Ribonuclease R (RNase R)
产品组成:
货号 | 试剂 | 规格 | 保存条件 |
E21990 | RNase R (20U/μL) | 500 U | -20℃(干冰运输) |
10X Reaction Buffer | 1 mL |
产品说明:
RNase R (Ribonuclease R)是一种来源于大肠杆菌RNR超家族的3’-5’核糖核酸外切酶,可从3’-5’方向将RNA逐步切割成二核苷酸和三核苷酸。RNase R可消化几乎所有的线性RNA分子,但不易消化环形RNA、套索结构或3’突出末端少于7个核苷酸的双链RNA分子。RNase R常用于基因表达和可变剪切研究,可消化线性RNA以使环形RNA (circRNAs)或套索结构RNA (lariat RNA)得到富集。
单位定义:
标准反应体系下,于 37℃,10 min 将 1 μg poly-r(A)转化成酸溶性的核苷酸所需的酶量定义为一个活力单位(U)。
注意事项:
1)RNase R 在 0.1-0.5 mM Mg2+存在时活性最高,反应中 EDTA 可能降低 RNase R 活性,此时可额外添加 MgCl2 使 Mg2+ 浓度最高达到 0.5 mM。

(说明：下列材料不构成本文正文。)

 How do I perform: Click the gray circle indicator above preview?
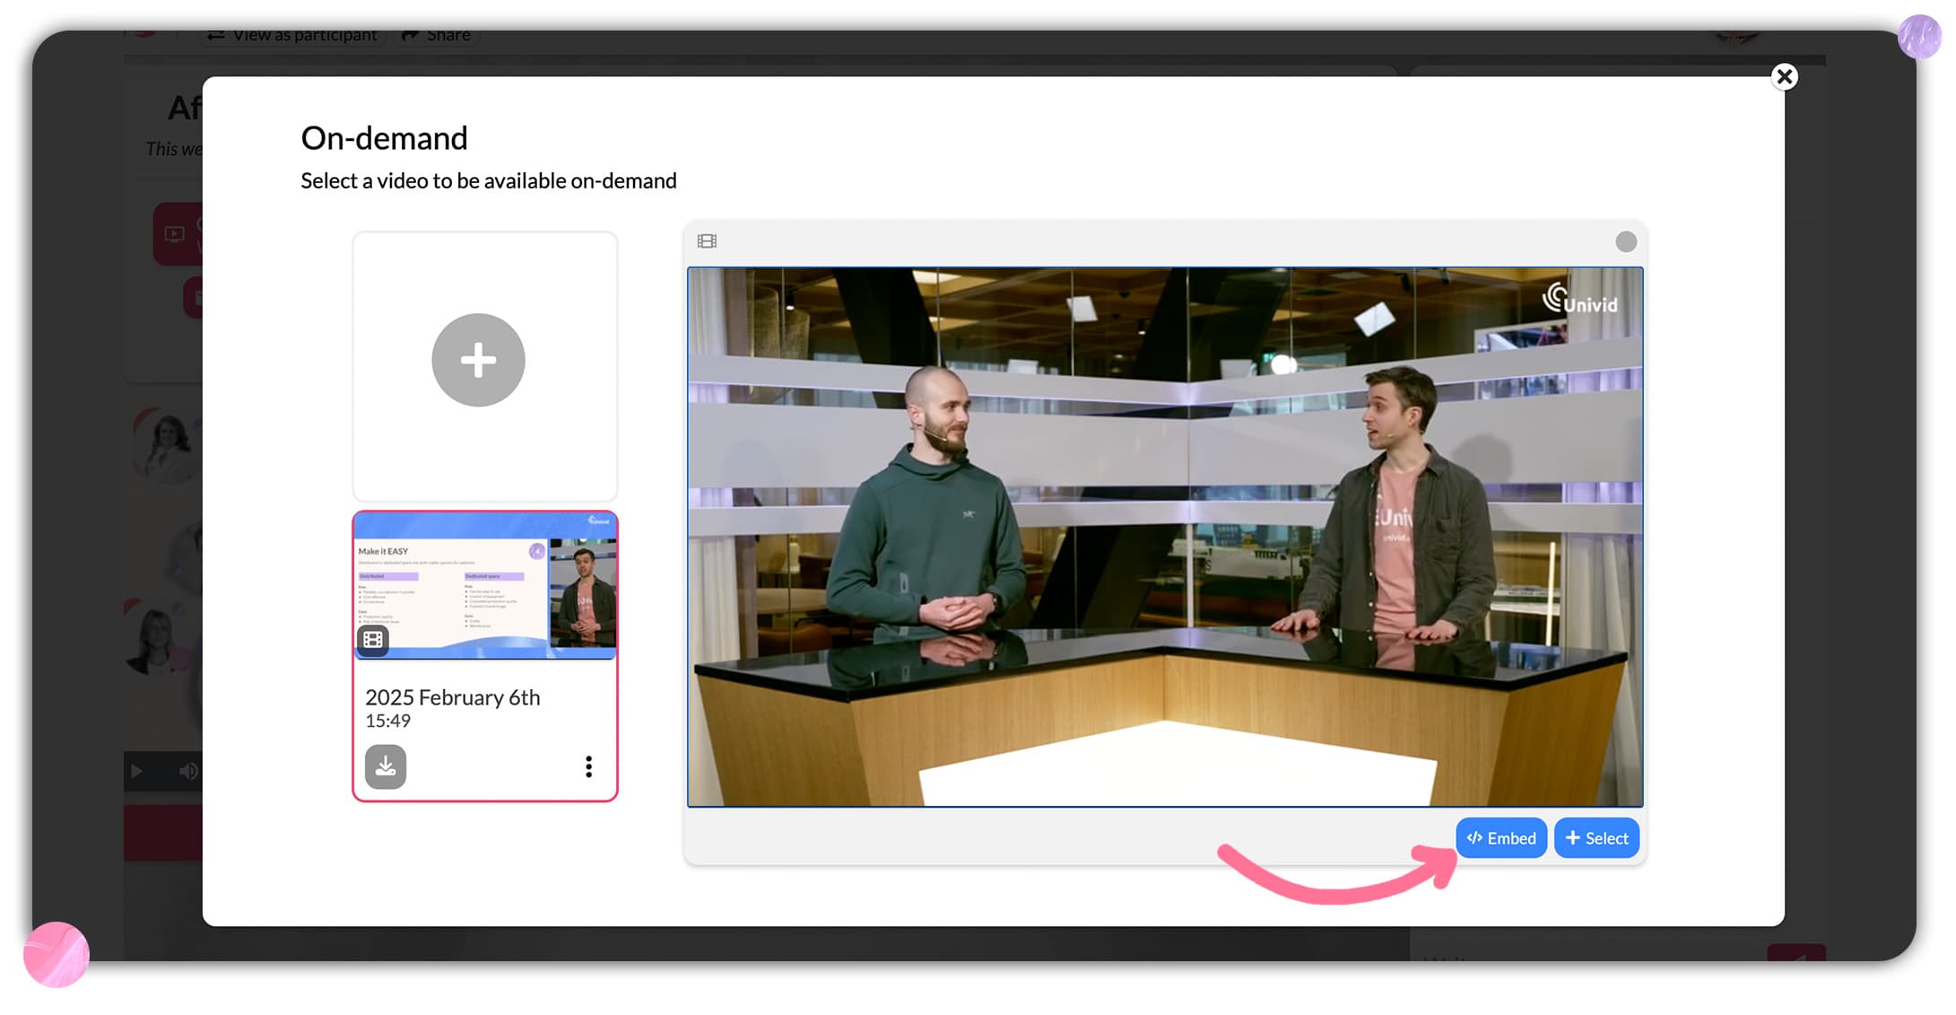coord(1625,241)
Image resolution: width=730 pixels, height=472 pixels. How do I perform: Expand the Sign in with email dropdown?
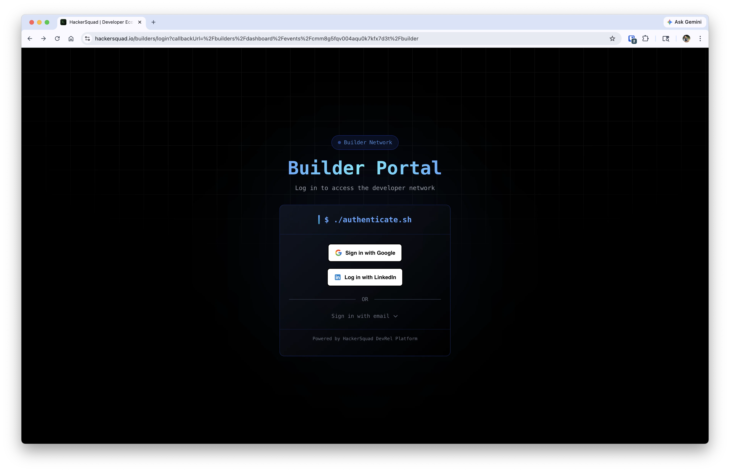coord(365,316)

2)孵育后可于 70℃,10 min 使酶失活,再进行下游实验(如逆转录);也可不灭活,直接纯化后进行下游实验。
质量控制:
SDS-PAGE 检测纯度>99%;Total RNA 经 RNase R 消化后进行 RT-qPCR 检测,线性 RNA 丰度明显降低,环形RNA 丰度基本不变。
RNase R消化实验 :
1 反应体系
表 1 推荐的 RNase R 消化体系
RNA | < 5 μg | > 5 μg |
10X Reaction Buffer | 2 μL | 5 μL |
RNase R(20U/μL)* | 1-3 U/μg RNA | 1-3 U/μg RNA |
RNase-Free Water * | Up to 20 μL | Up to 50 μL |
*:RNase R用量和反应体系总积 用量和反应体系总积 需要根据实验进行调整 。
反应时间:37℃孵育 15 min。
反应终止:70℃加热 10 min。
2 纯化回收
消化后的RNA可使用苯酚:氯仿异戊醇(25: 24:1)溶液抽提,再使用乙醇沉淀回收;或者用 RNA纯化柱或磁珠进行纯化回收。经 RNase R消化后直接进行RT-PCR的, 一般可以不做纯化的,保持 70℃,10 min使酶失活后直接进行逆转录反应即可。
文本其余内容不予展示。